- Prompt: Every record must be copied exactly.

- Data section:
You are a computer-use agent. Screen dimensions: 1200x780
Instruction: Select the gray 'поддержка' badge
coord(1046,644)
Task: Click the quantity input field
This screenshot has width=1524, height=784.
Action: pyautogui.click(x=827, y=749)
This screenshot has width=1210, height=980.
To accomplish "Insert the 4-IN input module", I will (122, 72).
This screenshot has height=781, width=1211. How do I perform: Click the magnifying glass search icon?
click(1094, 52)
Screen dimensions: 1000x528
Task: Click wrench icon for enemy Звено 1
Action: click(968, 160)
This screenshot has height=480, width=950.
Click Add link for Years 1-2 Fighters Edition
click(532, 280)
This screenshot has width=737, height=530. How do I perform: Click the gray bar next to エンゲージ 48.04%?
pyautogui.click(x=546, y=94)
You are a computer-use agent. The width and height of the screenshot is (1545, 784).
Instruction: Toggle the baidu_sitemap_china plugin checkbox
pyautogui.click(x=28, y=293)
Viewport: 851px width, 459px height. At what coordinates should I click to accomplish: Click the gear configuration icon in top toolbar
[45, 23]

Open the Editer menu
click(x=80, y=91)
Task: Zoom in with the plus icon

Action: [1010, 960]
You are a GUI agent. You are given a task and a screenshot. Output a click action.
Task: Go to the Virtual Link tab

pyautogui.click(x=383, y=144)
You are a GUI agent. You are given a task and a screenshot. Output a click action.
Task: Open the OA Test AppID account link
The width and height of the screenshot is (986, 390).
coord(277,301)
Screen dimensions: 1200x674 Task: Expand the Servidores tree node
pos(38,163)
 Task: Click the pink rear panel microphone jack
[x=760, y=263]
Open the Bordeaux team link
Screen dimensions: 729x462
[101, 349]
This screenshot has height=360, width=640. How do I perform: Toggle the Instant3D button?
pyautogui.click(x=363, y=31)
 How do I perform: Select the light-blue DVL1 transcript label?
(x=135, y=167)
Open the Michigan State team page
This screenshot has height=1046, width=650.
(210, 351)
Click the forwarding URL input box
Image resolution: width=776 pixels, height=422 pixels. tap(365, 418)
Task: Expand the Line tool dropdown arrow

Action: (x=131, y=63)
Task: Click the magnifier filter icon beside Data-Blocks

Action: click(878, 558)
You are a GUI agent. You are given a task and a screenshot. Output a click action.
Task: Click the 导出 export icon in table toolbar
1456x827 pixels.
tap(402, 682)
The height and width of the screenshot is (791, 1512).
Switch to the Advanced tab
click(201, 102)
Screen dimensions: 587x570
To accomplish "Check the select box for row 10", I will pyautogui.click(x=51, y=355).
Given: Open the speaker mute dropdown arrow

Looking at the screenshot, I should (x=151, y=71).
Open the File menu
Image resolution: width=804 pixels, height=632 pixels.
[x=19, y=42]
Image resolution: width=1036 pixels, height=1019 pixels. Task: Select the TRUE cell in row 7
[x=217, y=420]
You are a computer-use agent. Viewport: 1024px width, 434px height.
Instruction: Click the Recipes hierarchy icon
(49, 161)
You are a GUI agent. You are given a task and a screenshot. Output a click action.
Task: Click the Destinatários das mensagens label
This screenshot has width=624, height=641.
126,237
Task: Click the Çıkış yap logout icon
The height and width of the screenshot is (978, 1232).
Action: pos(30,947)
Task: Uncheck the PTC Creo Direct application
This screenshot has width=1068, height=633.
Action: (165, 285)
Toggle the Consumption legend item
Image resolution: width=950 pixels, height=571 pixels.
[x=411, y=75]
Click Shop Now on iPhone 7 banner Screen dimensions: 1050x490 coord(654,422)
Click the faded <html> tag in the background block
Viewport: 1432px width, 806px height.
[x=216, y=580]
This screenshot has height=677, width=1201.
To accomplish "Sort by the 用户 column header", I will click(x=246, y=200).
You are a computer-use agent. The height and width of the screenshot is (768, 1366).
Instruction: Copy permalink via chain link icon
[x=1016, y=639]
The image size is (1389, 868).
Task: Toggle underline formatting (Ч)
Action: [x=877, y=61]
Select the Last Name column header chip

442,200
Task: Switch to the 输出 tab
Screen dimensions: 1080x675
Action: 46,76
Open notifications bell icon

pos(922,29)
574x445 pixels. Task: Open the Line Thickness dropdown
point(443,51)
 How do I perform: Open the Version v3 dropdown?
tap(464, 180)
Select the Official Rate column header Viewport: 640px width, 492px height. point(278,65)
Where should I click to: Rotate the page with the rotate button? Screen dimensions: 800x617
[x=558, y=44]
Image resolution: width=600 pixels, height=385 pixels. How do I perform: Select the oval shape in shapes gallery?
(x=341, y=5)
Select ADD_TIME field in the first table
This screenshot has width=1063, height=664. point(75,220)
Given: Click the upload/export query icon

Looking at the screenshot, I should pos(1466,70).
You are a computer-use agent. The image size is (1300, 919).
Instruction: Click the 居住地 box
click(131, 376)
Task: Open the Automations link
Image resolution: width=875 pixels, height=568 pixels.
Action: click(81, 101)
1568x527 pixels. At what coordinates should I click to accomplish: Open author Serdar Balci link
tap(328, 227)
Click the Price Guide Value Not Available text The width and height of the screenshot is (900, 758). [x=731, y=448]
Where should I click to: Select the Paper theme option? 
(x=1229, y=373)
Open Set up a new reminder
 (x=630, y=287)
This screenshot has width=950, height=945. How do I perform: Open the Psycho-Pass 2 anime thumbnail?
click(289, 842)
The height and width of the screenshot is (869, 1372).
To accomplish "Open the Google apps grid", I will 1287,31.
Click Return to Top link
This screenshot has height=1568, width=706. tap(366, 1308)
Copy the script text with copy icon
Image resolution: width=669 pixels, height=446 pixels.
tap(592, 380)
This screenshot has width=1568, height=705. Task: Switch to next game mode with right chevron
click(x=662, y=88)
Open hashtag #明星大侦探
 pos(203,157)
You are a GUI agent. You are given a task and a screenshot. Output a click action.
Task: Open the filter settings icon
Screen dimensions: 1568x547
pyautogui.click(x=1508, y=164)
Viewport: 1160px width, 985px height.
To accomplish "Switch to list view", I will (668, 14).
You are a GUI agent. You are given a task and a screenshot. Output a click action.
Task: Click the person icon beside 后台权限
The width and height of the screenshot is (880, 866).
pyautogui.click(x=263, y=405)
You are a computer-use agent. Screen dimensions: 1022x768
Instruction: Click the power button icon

- Expected answer:
You are a computer-use agent. Screen dimensions: 1200x780
Instruction: Select the gray 'поддержка' badge
coord(1046,644)
Task: Click the quantity input field
This screenshot has width=1524, height=784.
Action: pyautogui.click(x=827, y=749)
This screenshot has width=1210, height=980.
To accomplish "Insert the 4-IN input module", I will (122, 72).
This screenshot has height=781, width=1211. How do I perform: Click the magnifying glass search icon?
click(1094, 52)
Screen dimensions: 1000x528
Task: Click wrench icon for enemy Звено 1
Action: click(968, 160)
This screenshot has height=480, width=950.
Click Add link for Years 1-2 Fighters Edition
click(532, 280)
This screenshot has width=737, height=530. How do I perform: Click the gray bar next to エンゲージ 48.04%?
pyautogui.click(x=546, y=94)
You are a computer-use agent. The width and height of the screenshot is (1545, 784).
Instruction: Toggle the baidu_sitemap_china plugin checkbox
pyautogui.click(x=28, y=293)
Viewport: 851px width, 459px height. At what coordinates should I click to accomplish: Click the gear configuration icon in top toolbar
[45, 23]

Open the Editer menu
click(x=80, y=91)
Task: Zoom in with the plus icon

Action: [1010, 960]
You are a GUI agent. You are given a task and a screenshot. Output a click action.
Task: Go to the Virtual Link tab

pyautogui.click(x=383, y=144)
You are a GUI agent. You are given a task and a screenshot. Output a click action.
Task: Open the OA Test AppID account link
The width and height of the screenshot is (986, 390).
coord(277,301)
Screen dimensions: 1200x674 Task: Expand the Servidores tree node
pos(38,163)
 Task: Click the pink rear panel microphone jack
[x=760, y=263]
Open the Bordeaux team link
Screen dimensions: 729x462
[101, 349]
This screenshot has height=360, width=640. How do I perform: Toggle the Instant3D button?
pyautogui.click(x=363, y=31)
 How do I perform: Select the light-blue DVL1 transcript label?
(x=135, y=167)
Open the Michigan State team page
This screenshot has height=1046, width=650.
(210, 351)
Click the forwarding URL input box
Image resolution: width=776 pixels, height=422 pixels. tap(365, 418)
Task: Expand the Line tool dropdown arrow

Action: (x=131, y=63)
Task: Click the magnifier filter icon beside Data-Blocks

Action: click(878, 558)
You are a GUI agent. You are given a task and a screenshot. Output a click action.
Task: Click the 导出 export icon in table toolbar
1456x827 pixels.
tap(402, 682)
The height and width of the screenshot is (791, 1512).
Switch to the Advanced tab
click(201, 102)
Screen dimensions: 587x570
To accomplish "Check the select box for row 10", I will pyautogui.click(x=51, y=355).
Given: Open the speaker mute dropdown arrow

Looking at the screenshot, I should (x=151, y=71).
Open the File menu
Image resolution: width=804 pixels, height=632 pixels.
[x=19, y=42]
Image resolution: width=1036 pixels, height=1019 pixels. Task: Select the TRUE cell in row 7
[x=217, y=420]
You are a computer-use agent. Viewport: 1024px width, 434px height.
Instruction: Click the Recipes hierarchy icon
(49, 161)
You are a GUI agent. You are given a task and a screenshot. Output a click action.
Task: Click the Destinatários das mensagens label
This screenshot has width=624, height=641.
126,237
Task: Click the Çıkış yap logout icon
The height and width of the screenshot is (978, 1232).
Action: pos(30,947)
Task: Uncheck the PTC Creo Direct application
This screenshot has width=1068, height=633.
Action: (165, 285)
Toggle the Consumption legend item
Image resolution: width=950 pixels, height=571 pixels.
[x=411, y=75]
Click Shop Now on iPhone 7 banner Screen dimensions: 1050x490 coord(654,422)
Click the faded <html> tag in the background block
Viewport: 1432px width, 806px height.
[x=216, y=580]
This screenshot has height=677, width=1201.
To accomplish "Sort by the 用户 column header", I will click(x=246, y=200).
You are a computer-use agent. The height and width of the screenshot is (768, 1366).
Instruction: Copy permalink via chain link icon
[x=1016, y=639]
The image size is (1389, 868).
Task: Toggle underline formatting (Ч)
Action: [x=877, y=61]
Select the Last Name column header chip

442,200
Task: Switch to the 输出 tab
Screen dimensions: 1080x675
Action: 46,76
Open notifications bell icon

pos(922,29)
574x445 pixels. Task: Open the Line Thickness dropdown
point(443,51)
 How do I perform: Open the Version v3 dropdown?
tap(464, 180)
Select the Official Rate column header Viewport: 640px width, 492px height. point(278,65)
Where should I click to: Rotate the page with the rotate button? Screen dimensions: 800x617
[x=558, y=44]
Image resolution: width=600 pixels, height=385 pixels. How do I perform: Select the oval shape in shapes gallery?
(x=341, y=5)
Select ADD_TIME field in the first table
This screenshot has width=1063, height=664. point(75,220)
Given: Click the upload/export query icon

Looking at the screenshot, I should pos(1466,70).
You are a computer-use agent. The image size is (1300, 919).
Instruction: Click the 居住地 box
click(131, 376)
Task: Open the Automations link
Image resolution: width=875 pixels, height=568 pixels.
Action: click(81, 101)
1568x527 pixels. At what coordinates should I click to accomplish: Open author Serdar Balci link
tap(328, 227)
Click the Price Guide Value Not Available text The width and height of the screenshot is (900, 758). [x=731, y=448]
Where should I click to: Select the Paper theme option? 
(x=1229, y=373)
Open Set up a new reminder
 (x=630, y=287)
This screenshot has width=950, height=945. How do I perform: Open the Psycho-Pass 2 anime thumbnail?
click(289, 842)
The height and width of the screenshot is (869, 1372).
To accomplish "Open the Google apps grid", I will 1287,31.
Click Return to Top link
This screenshot has height=1568, width=706. tap(366, 1308)
Copy the script text with copy icon
Image resolution: width=669 pixels, height=446 pixels.
tap(592, 380)
This screenshot has width=1568, height=705. Task: Switch to next game mode with right chevron
click(x=662, y=88)
Open hashtag #明星大侦探
 pos(203,157)
You are a GUI agent. You are given a task and a screenshot. Output a click action.
Task: Open the filter settings icon
Screen dimensions: 1568x547
pyautogui.click(x=1508, y=164)
Viewport: 1160px width, 985px height.
To accomplish "Switch to list view", I will (668, 14).
You are a GUI agent. You are given a task and a screenshot. Output a click action.
Task: Click the person icon beside 后台权限
The width and height of the screenshot is (880, 866).
pyautogui.click(x=263, y=405)
You are a computer-use agent. Screen dimensions: 1022x768
Instruction: Click the power button icon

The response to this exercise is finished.